— WHAT YOU SHOULD DO —
Return each line, exactly as given, from the one containing "This screenshot has width=1024, height=694." through the end of the entries below, and skip the rest.
-- MATERIAL TO PROCESS follows --
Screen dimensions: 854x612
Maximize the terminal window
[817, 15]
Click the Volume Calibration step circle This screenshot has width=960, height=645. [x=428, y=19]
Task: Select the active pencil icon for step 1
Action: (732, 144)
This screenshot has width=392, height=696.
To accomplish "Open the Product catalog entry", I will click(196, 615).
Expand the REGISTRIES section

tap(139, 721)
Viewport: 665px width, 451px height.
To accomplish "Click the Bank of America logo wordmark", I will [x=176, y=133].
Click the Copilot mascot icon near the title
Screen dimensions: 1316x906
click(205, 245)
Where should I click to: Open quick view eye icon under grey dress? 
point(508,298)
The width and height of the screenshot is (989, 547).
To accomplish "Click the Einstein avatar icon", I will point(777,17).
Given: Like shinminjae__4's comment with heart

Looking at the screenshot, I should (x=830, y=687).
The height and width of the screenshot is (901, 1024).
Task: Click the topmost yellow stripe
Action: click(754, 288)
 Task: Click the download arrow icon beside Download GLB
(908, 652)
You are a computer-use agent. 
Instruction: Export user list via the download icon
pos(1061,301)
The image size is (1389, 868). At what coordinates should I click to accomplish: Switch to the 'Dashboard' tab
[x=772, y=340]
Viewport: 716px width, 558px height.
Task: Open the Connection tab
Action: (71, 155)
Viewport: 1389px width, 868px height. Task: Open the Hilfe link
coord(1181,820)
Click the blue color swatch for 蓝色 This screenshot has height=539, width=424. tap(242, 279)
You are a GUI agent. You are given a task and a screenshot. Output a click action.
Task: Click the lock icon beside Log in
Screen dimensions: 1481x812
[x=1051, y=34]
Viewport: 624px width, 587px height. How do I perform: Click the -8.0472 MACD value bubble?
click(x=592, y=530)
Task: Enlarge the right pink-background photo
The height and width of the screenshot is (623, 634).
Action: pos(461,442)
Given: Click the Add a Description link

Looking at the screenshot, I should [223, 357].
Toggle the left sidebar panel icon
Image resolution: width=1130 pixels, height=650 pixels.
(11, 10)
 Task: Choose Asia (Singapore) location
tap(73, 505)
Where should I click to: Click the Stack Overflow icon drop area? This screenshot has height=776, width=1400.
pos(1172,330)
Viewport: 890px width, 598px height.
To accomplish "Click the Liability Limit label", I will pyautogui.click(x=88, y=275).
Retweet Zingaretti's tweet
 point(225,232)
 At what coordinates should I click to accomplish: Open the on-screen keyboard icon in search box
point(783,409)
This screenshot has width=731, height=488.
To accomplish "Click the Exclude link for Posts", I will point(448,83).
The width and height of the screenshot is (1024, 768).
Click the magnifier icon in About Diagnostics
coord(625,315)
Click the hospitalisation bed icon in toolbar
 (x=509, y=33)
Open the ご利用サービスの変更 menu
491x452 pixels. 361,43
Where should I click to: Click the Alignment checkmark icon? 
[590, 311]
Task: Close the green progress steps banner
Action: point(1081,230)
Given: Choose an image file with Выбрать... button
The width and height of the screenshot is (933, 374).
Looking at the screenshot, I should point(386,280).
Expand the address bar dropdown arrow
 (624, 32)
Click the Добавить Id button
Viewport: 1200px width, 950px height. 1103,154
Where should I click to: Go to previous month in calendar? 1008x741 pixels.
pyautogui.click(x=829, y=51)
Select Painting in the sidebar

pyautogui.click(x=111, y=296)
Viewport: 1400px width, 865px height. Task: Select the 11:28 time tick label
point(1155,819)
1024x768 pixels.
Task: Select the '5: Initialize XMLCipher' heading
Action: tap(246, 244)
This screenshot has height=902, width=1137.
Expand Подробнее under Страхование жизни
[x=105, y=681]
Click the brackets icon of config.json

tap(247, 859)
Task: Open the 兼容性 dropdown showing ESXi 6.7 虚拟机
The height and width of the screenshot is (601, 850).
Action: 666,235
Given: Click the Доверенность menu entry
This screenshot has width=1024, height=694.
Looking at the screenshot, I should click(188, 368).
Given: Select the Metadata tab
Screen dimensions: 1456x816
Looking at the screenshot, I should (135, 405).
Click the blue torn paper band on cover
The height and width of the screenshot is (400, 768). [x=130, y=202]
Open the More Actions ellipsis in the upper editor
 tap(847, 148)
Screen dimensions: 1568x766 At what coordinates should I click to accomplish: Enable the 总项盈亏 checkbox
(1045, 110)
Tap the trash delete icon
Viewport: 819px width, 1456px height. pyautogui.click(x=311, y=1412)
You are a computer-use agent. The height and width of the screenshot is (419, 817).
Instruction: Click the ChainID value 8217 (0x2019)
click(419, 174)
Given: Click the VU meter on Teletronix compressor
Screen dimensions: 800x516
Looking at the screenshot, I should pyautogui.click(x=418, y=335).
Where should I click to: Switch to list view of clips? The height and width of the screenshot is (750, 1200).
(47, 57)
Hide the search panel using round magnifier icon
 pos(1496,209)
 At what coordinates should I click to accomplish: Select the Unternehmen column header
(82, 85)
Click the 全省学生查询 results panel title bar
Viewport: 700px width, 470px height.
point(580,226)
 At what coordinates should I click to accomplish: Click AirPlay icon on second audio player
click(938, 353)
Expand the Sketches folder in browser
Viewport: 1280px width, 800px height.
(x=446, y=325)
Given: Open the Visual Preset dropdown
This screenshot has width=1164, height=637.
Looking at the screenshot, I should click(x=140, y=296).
-- MATERIAL TO PROCESS concluded --
— WRITTEN REPLY —
This screenshot has width=1024, height=694.
Looking at the screenshot, I should click(188, 368).
Given: Select the Metadata tab
Screen dimensions: 1456x816
Looking at the screenshot, I should (135, 405).
Click the blue torn paper band on cover
The height and width of the screenshot is (400, 768). [x=130, y=202]
Open the More Actions ellipsis in the upper editor
 tap(847, 148)
Screen dimensions: 1568x766 At what coordinates should I click to accomplish: Enable the 总项盈亏 checkbox
(1045, 110)
Tap the trash delete icon
Viewport: 819px width, 1456px height. pyautogui.click(x=311, y=1412)
You are a computer-use agent. The height and width of the screenshot is (419, 817).
Instruction: Click the ChainID value 8217 (0x2019)
click(419, 174)
Given: Click the VU meter on Teletronix compressor
Screen dimensions: 800x516
Looking at the screenshot, I should pyautogui.click(x=418, y=335).
Where should I click to: Switch to list view of clips? The height and width of the screenshot is (750, 1200).
(47, 57)
Hide the search panel using round magnifier icon
 pos(1496,209)
 At what coordinates should I click to accomplish: Select the Unternehmen column header
(82, 85)
Click the 全省学生查询 results panel title bar
Viewport: 700px width, 470px height.
point(580,226)
 At what coordinates should I click to accomplish: Click AirPlay icon on second audio player
click(938, 353)
Expand the Sketches folder in browser
Viewport: 1280px width, 800px height.
(x=446, y=325)
Given: Open the Visual Preset dropdown
This screenshot has width=1164, height=637.
Looking at the screenshot, I should click(x=140, y=296).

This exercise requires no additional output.